I am almost always early for meetings, and this time was no different. The Starbucks was empty, which was perfect – we wouldn’t have to worry about being overheard (not a concern for me, but it would have made my friend more reticent to speak freely). I ordered my regular drink of choice – a skinny vanilla latte – and wandered over to the comfy seats by the main window to enjoy the view of Historic Properties (always good for some people watching) whilst I waited.
My friend arrived about ten minutes later. He waved to me as he approached the counter, ordered a drink (an Americano), and then came over and sat down across from me. We exchanged pleasantries for a few minutes – I asked him how his kids were, he asked me how my folks were (fine, and fine) – and then he got to brass tacks.
“I don’t want to hear that we screwed up on the film thing,” he said point blank. “I know we screwed up. What I want to know is what do you think we can do about it now. And don’t tell me that we should admit we made a mistake and then put everything back the way it was, because that is never going to happen.”
I looked at him for a moment. “You screwed up,” I replied.
We both let that hang for a second, and then he smiled. “I hope that made you feel better.”
“Yeah,” I answered with a chuckle. “A little bit.”
Tension broken, we began our conversation. I asked him if I could write about it, and he agreed provided that I didn’t identify him. What follows is a summary of a fairly long and involved back and forth.
“You have to understand,” he said with more than a bit of frustration. “The finances of the province are a mess. We’re ten years out from turning into Greece if we don’t get things under control. Hard choices had to be made. More are going to have to be made in the future. Everyone has to share the pain.”

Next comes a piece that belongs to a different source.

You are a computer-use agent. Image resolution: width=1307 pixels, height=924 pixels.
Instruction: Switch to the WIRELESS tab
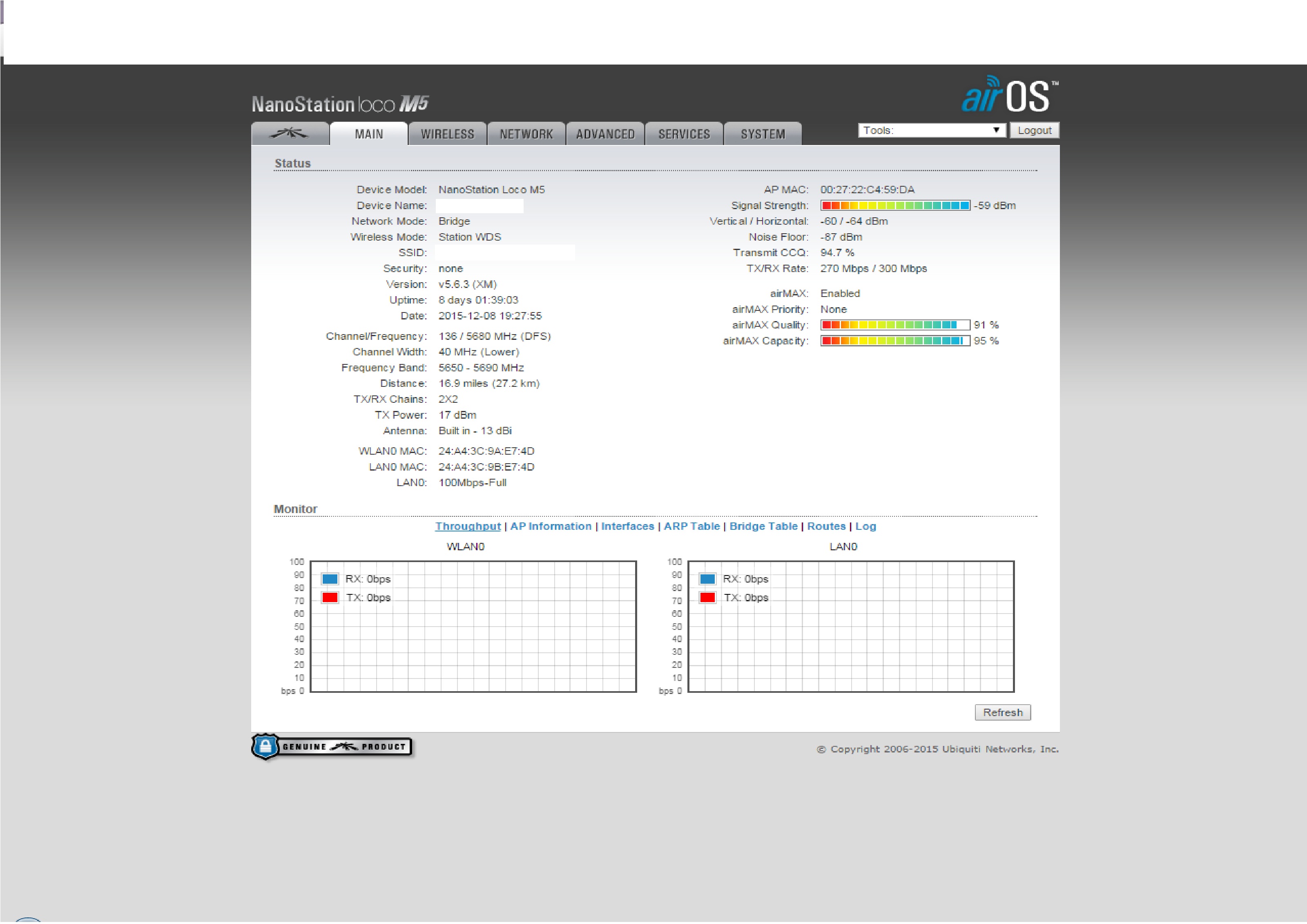click(447, 134)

I nodded in agreement. “Film workers aren’t stupid,” I replied. “We know that things are tough. If the government had consulted with us beforehand in a meaningful and transparent way, we could have been partners in finding our way to a reasonable and responsible path forward. But we also know that you don’t make things better by completely gutting one of the few industries in this province that had actually grown over the past twenty years to the point where it was stable, employed a skilled and creative workforce, enhanced the livability of the province, and attracted consistent investment from away, the majority of which went into productions owned and generated by Nova Scotians.”
“We need cost certainty,” he said, repeating the Liberal mantra from the past ten months.

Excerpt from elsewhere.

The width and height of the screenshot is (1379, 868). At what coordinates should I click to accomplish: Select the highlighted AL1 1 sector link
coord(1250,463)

“Tell me something,” I asked. “Do you think the film industry brought more money into the province, in terms of direct taxes, indirect taxes, spin-offs and overall expenditures, than it took out? Because if you do, then the idea of cost certainty is absolutely ludicrous, because you’re placing artificial restrictions on a net revenue generator.”
“I don’t know,” he answered. “It’s a money loser in terms of direct taxation, but with all the other stuff thrown in…” He paused and thought about it, then continued. “I see what you’re saying.”

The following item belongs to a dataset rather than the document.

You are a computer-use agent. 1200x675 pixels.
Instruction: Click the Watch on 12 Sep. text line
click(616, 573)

“Look,” I said, being as blunt as possible. “It’s a net revenue generator for the province when all is said and done. Your own leaders repeatedly said so before the last election. The government’s own statistics confirm it. But the Department of Finance just looks at direct taxation, because they have an agenda to push. They’ve been pushing that agenda for twenty years. It’s the narrow-minded ideology of bean counters who can’t see the forest for the trees. Your guys are the first government foolish enough to buy it, hook, line and sinker.”
“Yeah, but sixty-five per cent was way out of line with other industries…”
“First off, that’s a false number,” I interjected. “The base rate was fifty per cent of eligible Nova Scotia labour, with incentives added of ten per cent if you filmed outside of Halifax, which was designed to offset the greater costs of shooting in rural areas and to encourage production in those regions, and then five per cent if you qualified for a frequent filming bonus, which was designed as an incentive to encourage repeat business. So yes, it could go as high as sixty-five per cent, but only under a certain set of circumstances. Most productions got less. To suggest otherwise has been disingenuous to say the least.”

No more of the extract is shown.